A novel inflammatory signature for evaluating immune microenvironment status in soft tissue sarcoma

Zhehong Li; Honghong Zheng; Lirui Liu; Zhen Fen; Haiying Cao; Jilong Yang; Junqiang Wei

doi:10.3389/fonc.2022.990670

A novel inflammatory signature for evaluating immune microenvironment status in soft tissue sarcoma

Front Oncol. 2022 Oct 13:12:990670. doi: 10.3389/fonc.2022.990670. eCollection 2022.

Authors

Zhehong Li^{1

2}, Honghong Zheng³, Lirui Liu⁴, Zhen Fen¹, Haiying Cao¹, Jilong Yang^{5

6}, Junqiang Wei^{1

5

6}

Affiliations

¹ Department of Traumatology and Orthopaedics, Affiliated Hospital of Chengde Medical University, Chengde, China.
² Department of General Surgery, Beijing Shijitan Hospital, Capital Medical University, Beijing, China.
³ Department of General Surgery, Affiliated Hospital of Chengde Medical University, Chengde, China.
⁴ Department of Neonatal Department, Affiliated Hospital of Chengde Medical University, Chengde, China.
⁵ Department of Bone and Soft Tissue Tumor, Tianjin Medical University Cancer Institute and Hospital, Tianjin, China.
⁶ National Clinical Research Center for Cancer, Key Laboratory of Cancer Prevention and Therapy, Tianjin's Clinical Research Center for Cancer, Tianjin, China.

Abstract

Background: Tumorigenesis and progression are intimately associated with inflammation. However, the inflammatory landscape in soft tissue sarcoma (STS) and its clinical consequences are yet unknown, and more investigation is needed.

Methods: RNA-seq expression data for STS and corresponding normal tissues were downloaded from The Cancer Genome Atlas database and the Genotype-Tissue Expression Portal. Differential and prognostic analyses were performed based on known inflammatory response genes from Gene Set Enrichment Analysis (GSEA). We utilized LASSO-Cox analysis to determine hub genes and built an inflammatory score (INFscore) and risk stratification model. Furthermore, a nomogram, including the risk stratification model, was established to predict the prognosis. We further elucidated the characteristics among different risk STS patients by GSEA, gene set variation analysis, and detailed immune infiltration analysis. Finally, the INFscore and risk stratification model in predicting prognosis and depicting immune microenvironment status were verified by pan-cancer analysis.

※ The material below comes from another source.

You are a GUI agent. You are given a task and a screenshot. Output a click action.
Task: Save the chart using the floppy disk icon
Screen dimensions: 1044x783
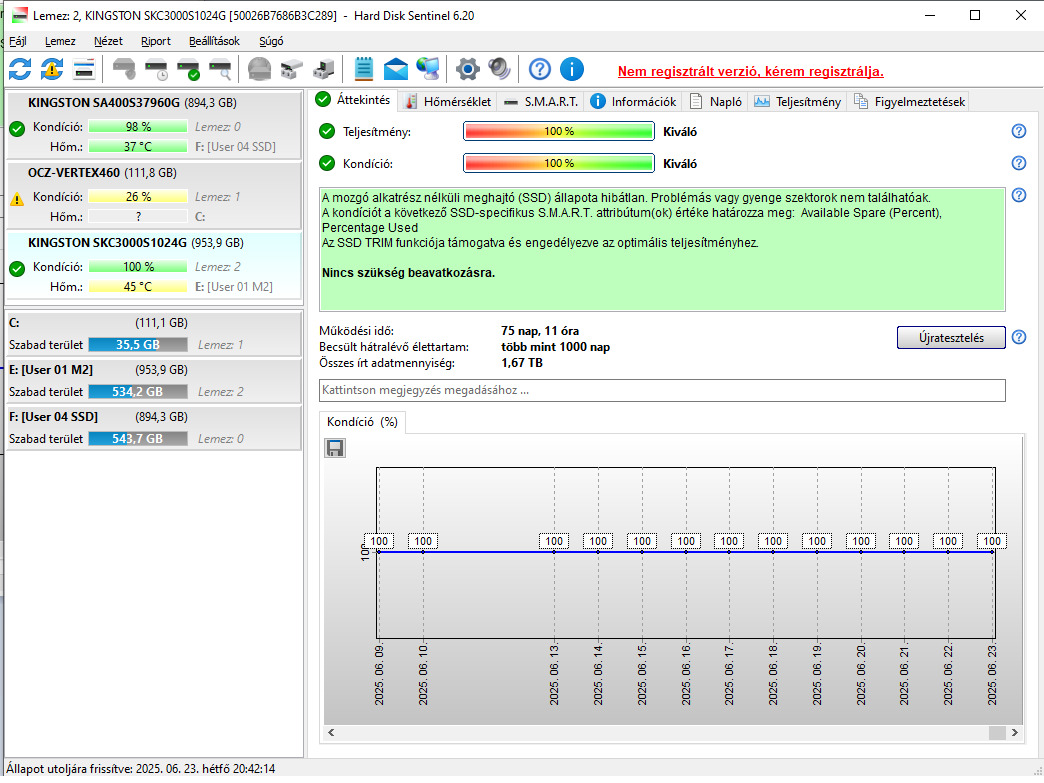click(335, 448)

Results: Five hub genes (HAS2, IL1R1, NMI, SERPINE1, and TACR1) were identified and were used to develop the INFscore. The risk stratification model distinguished the immune microenvironment status and evaluated the efficacy of immunotherapy and chemotherapy in STS. The novel nomogram had good efficacy in predicting the prognosis of STS patients. Finally, a pan-cancer investigation verified the association of INFscore with prognosis and immunity.

Conclusions: According to the present study, the risk stratification model can be used to evaluate STS prognosis, tumor microenvironment status, immunotherapy, and chemotherapy efficacy. The novel nomogram has an excellent predictive value. Thus, the INFscore and risk stratification model has potential value in assessing the prognosis and immune status of multiple malignancies.

Keywords: cancer; immune; inflammatory landscape; soft tissue sarcoma; tumor microenvironment.